## YANG ANDA KERJAKAN:
Cetak ulang tanpa mengubah apa pun potongan teks tentang merosotnya nilai moral, dari "Anak seringkali dijejali" sampai dengan "ingin menang sendiri.".

::: BAGIAN DOKUMEN

Bukan hanya di Indonesia, perilaku tanpa moral juga marak di banyak negara. Bahkan menurut berita yang dilansir Hufftingtonpost.com, hanya 15% warga Amerika Serikat yang menyatakan bahwa masyarakat negara tersebut memiliki moral yang cukup. Penurunan moral ini bukan tanpa sebab. Oleh karena itu kami mencoba menilik penyebab merosotnya nilai moral di lingkungan sosial.

Kritis Tanpa Analisis

Pendidikan dua arah yang diterapkan baik di lingkungan rumah dan sosial tidak dibarengi dengan pengajaran akan analisis mendalam. Misalnya saja kesimpulan netizen terhadap Farhan yang dinilai anak berkebutuhan khusus—padahal hal tersebut disanggah kedua orangtuanya. Ungkapan tersebut muncul hanya berdasarkan video yang tidak memiliki kualitas gambar cukup baik. Semakin tersebar karena beberapa pihak yang harusnya menyajikan data valid malah ikut-ikutan komentar netizen yang asal bersuara di laman media sosial.

Hilangnya Tanggungan Risiko

Pola pendidikan orangtua di masa terdahulu dinilai lebih keras karena tidak memanjakan anak. Bukan berarti membenarkan hukuman fisik, namun sebagai orangtua milenial, bukan berarti hukuman atau tanggungan risiko lepas begitu saja. Anak harus tetap memahami bahwa pasti ada konsekuensi dari setiap keputusan yang diambilnya—bahkan termasuk berkomentar di dunia maya.

Dunia Digital

Anak seringkali dijejali gadget ketimbang beraktivitas nyata. Hal ini melunturkan berbagai nilai, salah satunya adalah dalam bersosialisasi. Nilai-nilai sosial justru tidak mereka dapat semenjak dini sehingga pemahaman akan ‘hukum sebab dan akibat’ tidak mereka alami—hanya sekadar teori. Hal ini membuat anak tumbuh dengan jiwa individualis, ego yang tinggi, enggan bertoleransi, dan ingin menang sendiri.

Sopan Santun yang Luntur

Budaya kritis yang sudah ditanamkan sejak dini tidak lagi diimbangi dengan kesopanan pada lawan bicara. Anak-anak yang tumbuh dewasa sebelum waktunya membuat mereka memiliki gaya bicara sama, baik pada orang yang lebih tua maupun teman sebaya. Padahal di era kita, bahasa sebaya dan orang yang lebih tua tentu harus berbeda. Bukan berarti tidak bebas berbicara, namun bersuara harus sesuai dengan etika yang ada.

Takut Menghadapi Masalah

Banyak sekali kejadian guru yang berhadapan dengan hukum lantaran masalah sepele, mulai dari mencubit hingga hanya sekadar memotong rambut murit saat ‘razia rambut’. Saat kita duduk di bangku sekolah, hal ini dipandang lumrah dan hukuman tersebut merupakan risiko yang memang perlu ditanggung. Berbeda dengan masa sekarang, banyak anak yang enggan menghadapi masalah mereka di sekolah dan langsung mengadu pada orangtua. Parahnya, orangtua pun membela anak tanpa ikut mendukung pendidikan yang sedang diajarkan para guru.

::::::
::: BAHAN TERKUMPUL

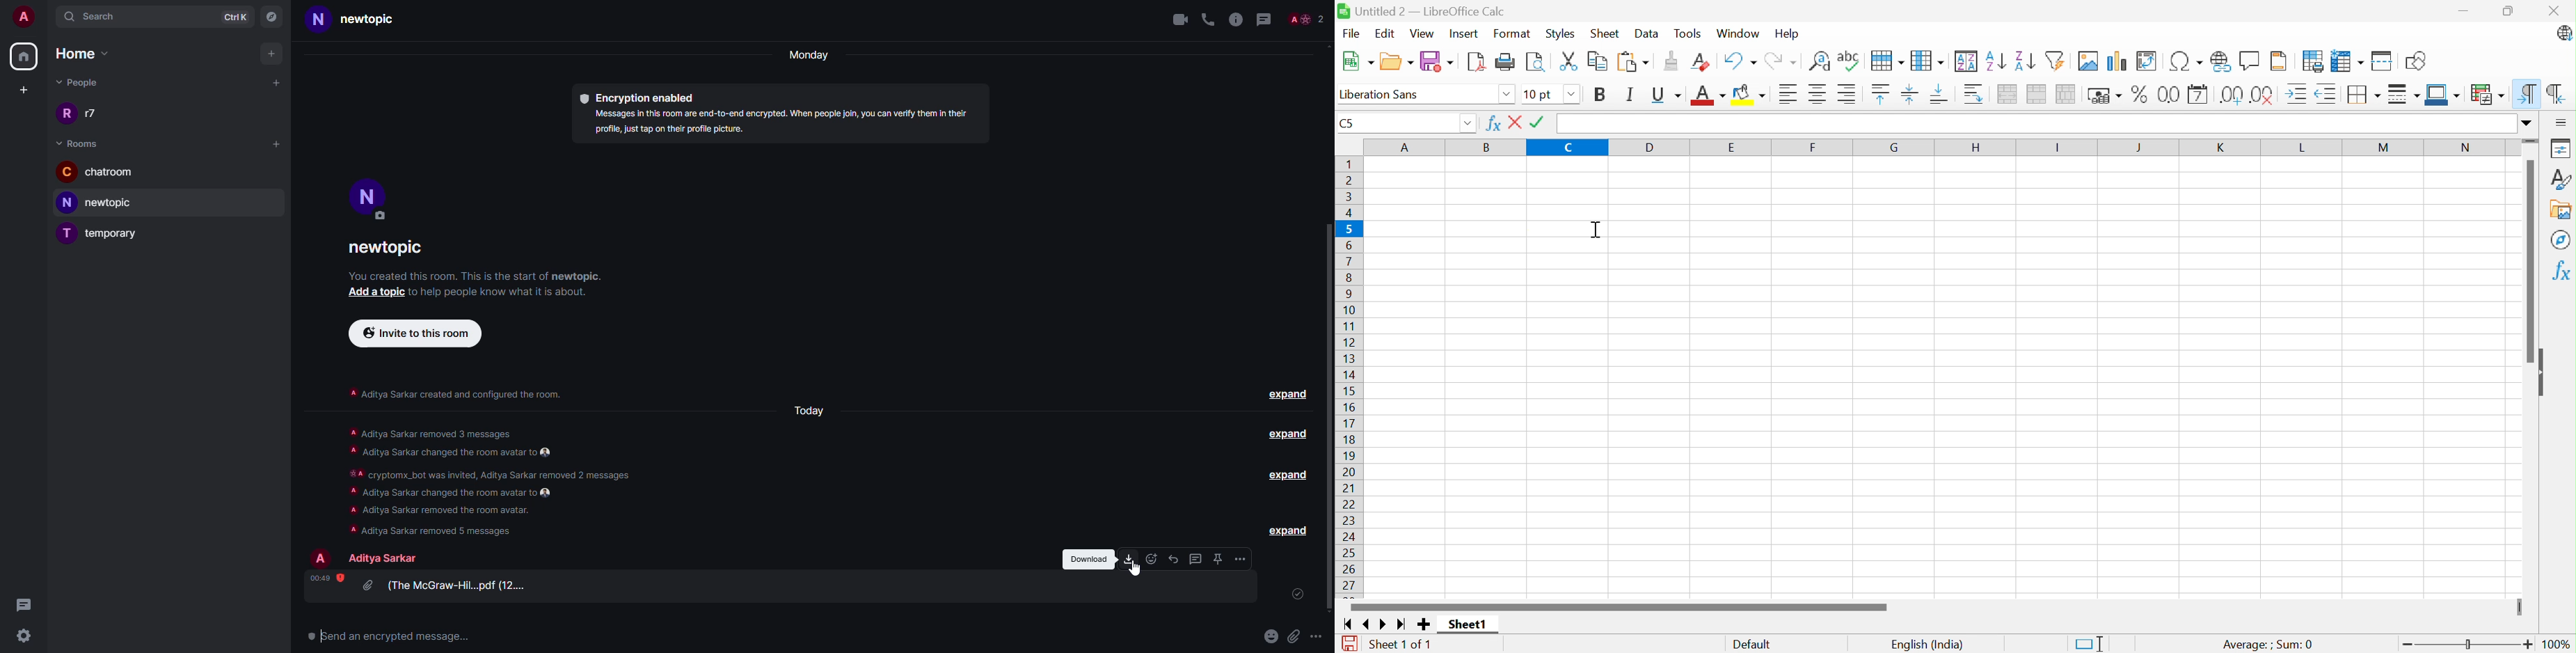 The width and height of the screenshot is (2576, 672). What do you see at coordinates (2415, 62) in the screenshot?
I see `Show draw functions` at bounding box center [2415, 62].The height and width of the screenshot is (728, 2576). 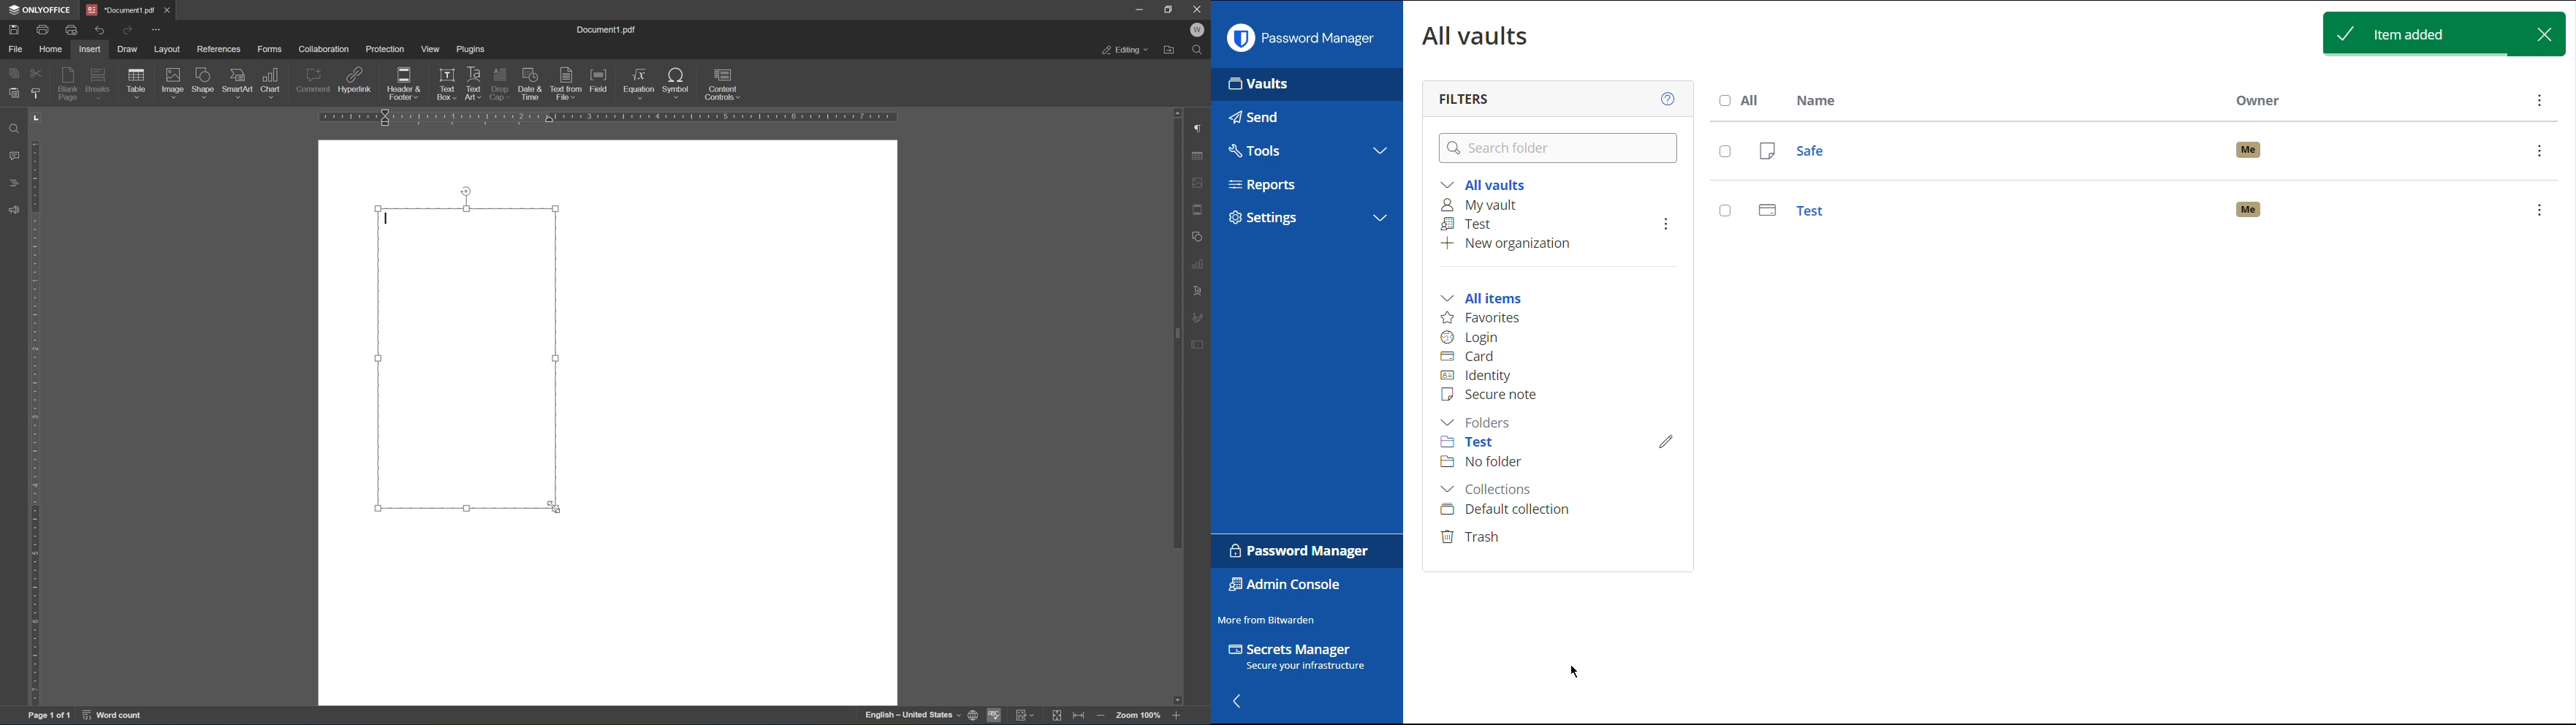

::::::

## JAWABAN TUGAS:
Anak seringkali dijejali gadget ketimbang beraktivitas nyata. Hal ini melunturkan berbagai nilai, salah satunya adalah dalam bersosialisasi. Nilai-nilai sosial justru tidak mereka dapat semenjak dini sehingga pemahaman akan ‘hukum sebab dan akibat’ tidak mereka alami—hanya sekadar teori. Hal ini membuat anak tumbuh dengan jiwa individualis, ego yang tinggi, enggan bertoleransi, dan ingin menang sendiri.